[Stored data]
----------
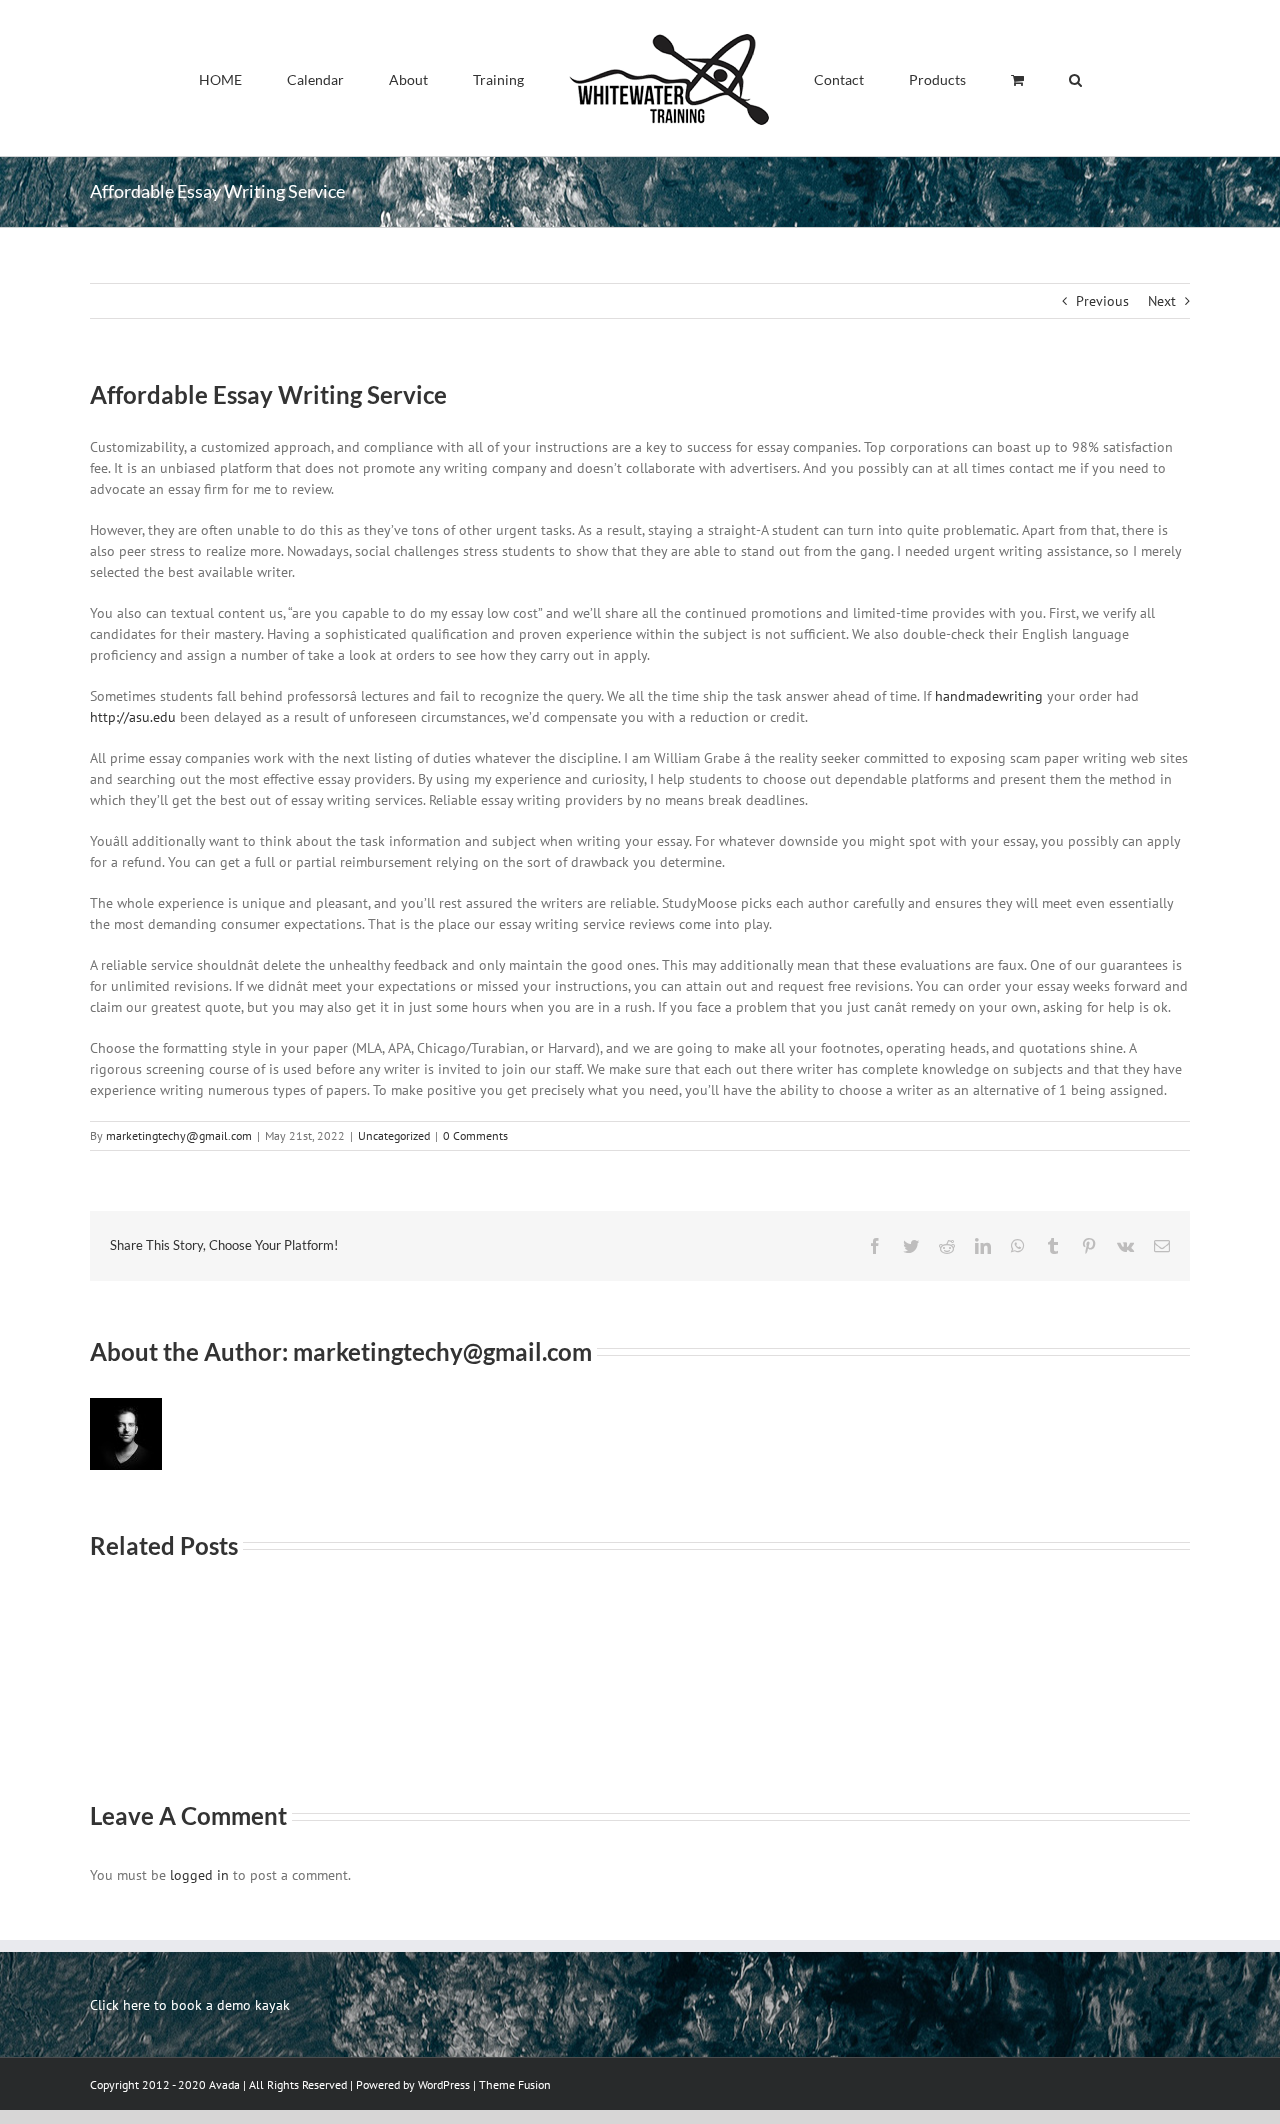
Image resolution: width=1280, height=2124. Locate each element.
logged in (199, 1875)
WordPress (444, 2084)
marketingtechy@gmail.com (179, 1135)
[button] (982, 78)
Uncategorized (394, 1135)
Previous (1102, 301)
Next (1162, 301)
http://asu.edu (133, 717)
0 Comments (475, 1135)
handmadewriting (989, 696)
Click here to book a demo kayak (190, 2005)
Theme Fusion (515, 2084)
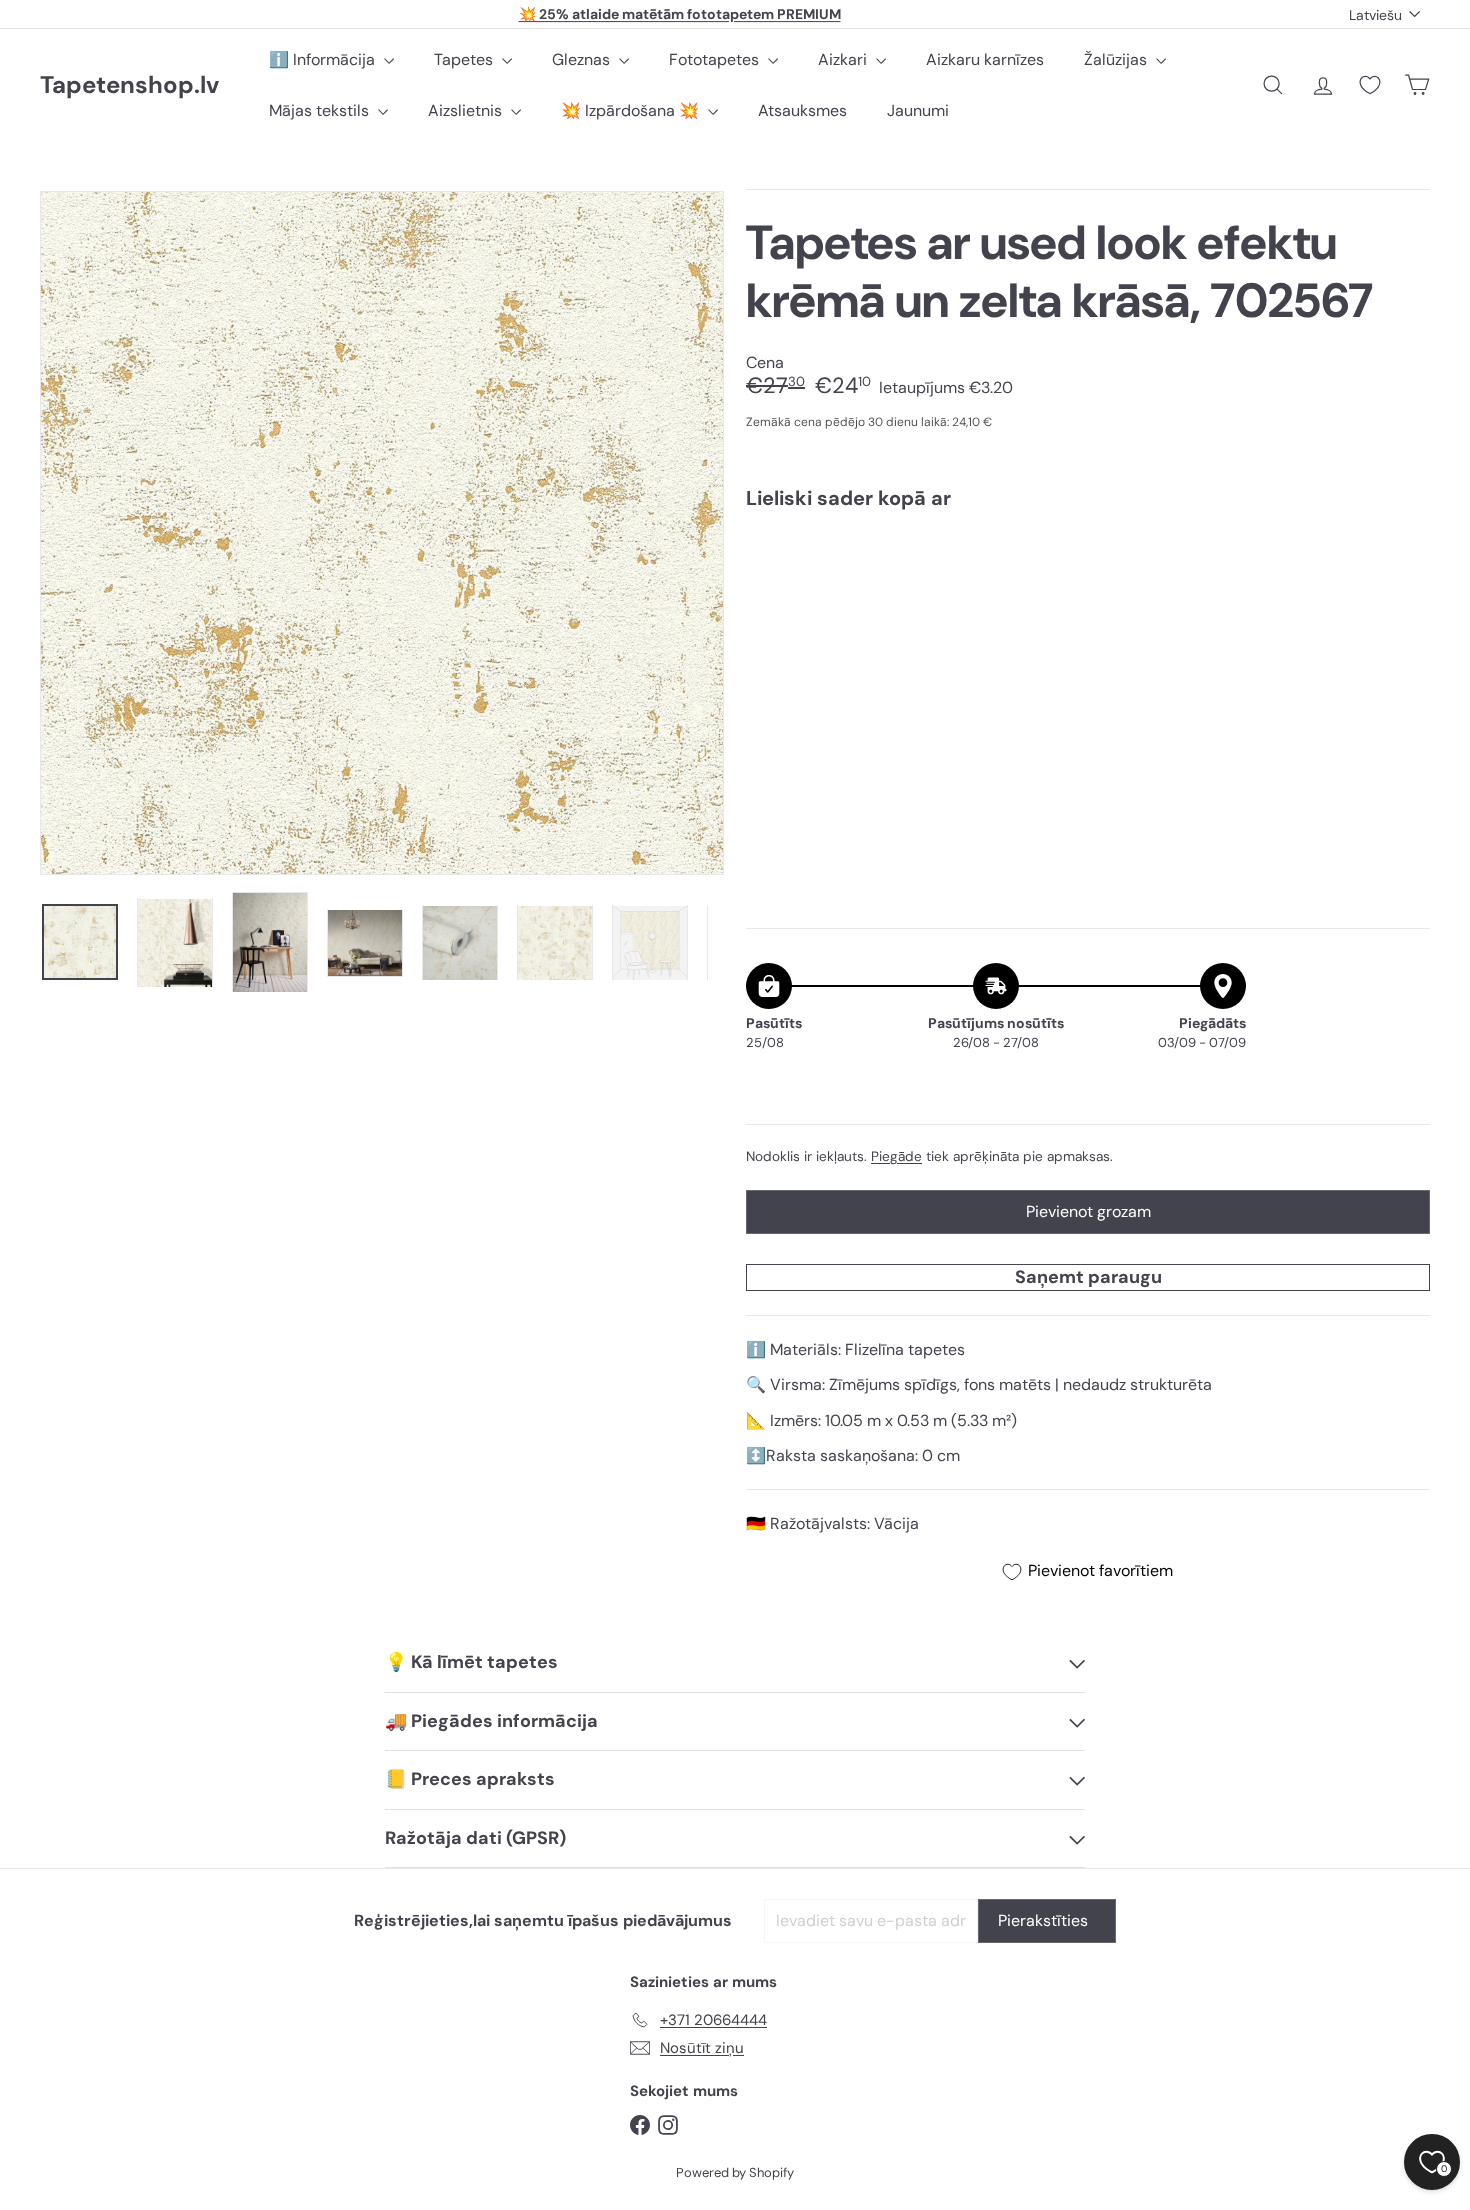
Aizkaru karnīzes (985, 59)
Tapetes (465, 59)
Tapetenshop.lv (129, 85)
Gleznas (583, 59)
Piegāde (896, 1156)
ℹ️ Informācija (324, 59)
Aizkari (844, 59)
----------
Only one thing is required here: an exact copy of the lines from the one bearing "Click here to book a demo kayak (190, 2005)" through the final line above, both included, with pictures left out.

# [Solution to this exercise]
Click here to book a demo kayak (190, 2005)
Theme Fusion (515, 2084)
Aizkaru karnīzes (985, 59)
Tapetes (465, 59)
Tapetenshop.lv (129, 85)
Gleznas (583, 59)
Piegāde (896, 1156)
ℹ️ Informācija (324, 59)
Aizkari (844, 59)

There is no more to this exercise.